Start of INPUT
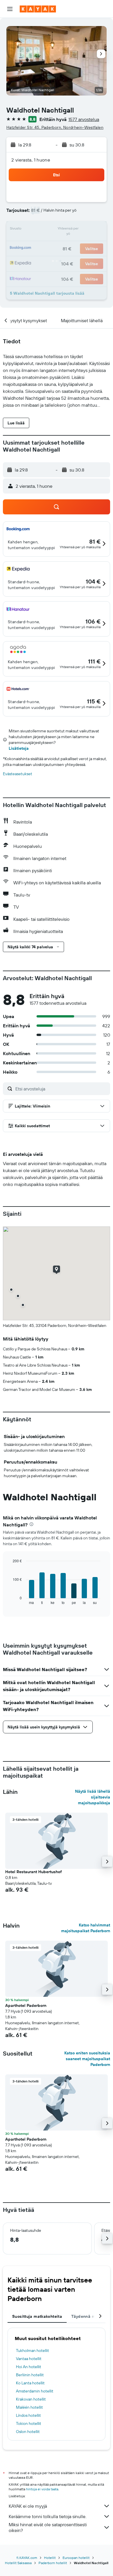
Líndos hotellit (28, 2415)
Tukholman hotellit (32, 2350)
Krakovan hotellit (31, 2399)
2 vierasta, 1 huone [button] (30, 160)
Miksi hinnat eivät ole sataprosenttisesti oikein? (48, 2527)
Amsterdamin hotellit (34, 2391)
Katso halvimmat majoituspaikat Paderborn (85, 1927)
End of INPUT
In the listing above, find every line with the word "hotellit" and copy it out.

Líndos hotellit (28, 2415)
Tukholman hotellit (32, 2350)
Krakovan hotellit (31, 2399)
Amsterdamin hotellit (34, 2391)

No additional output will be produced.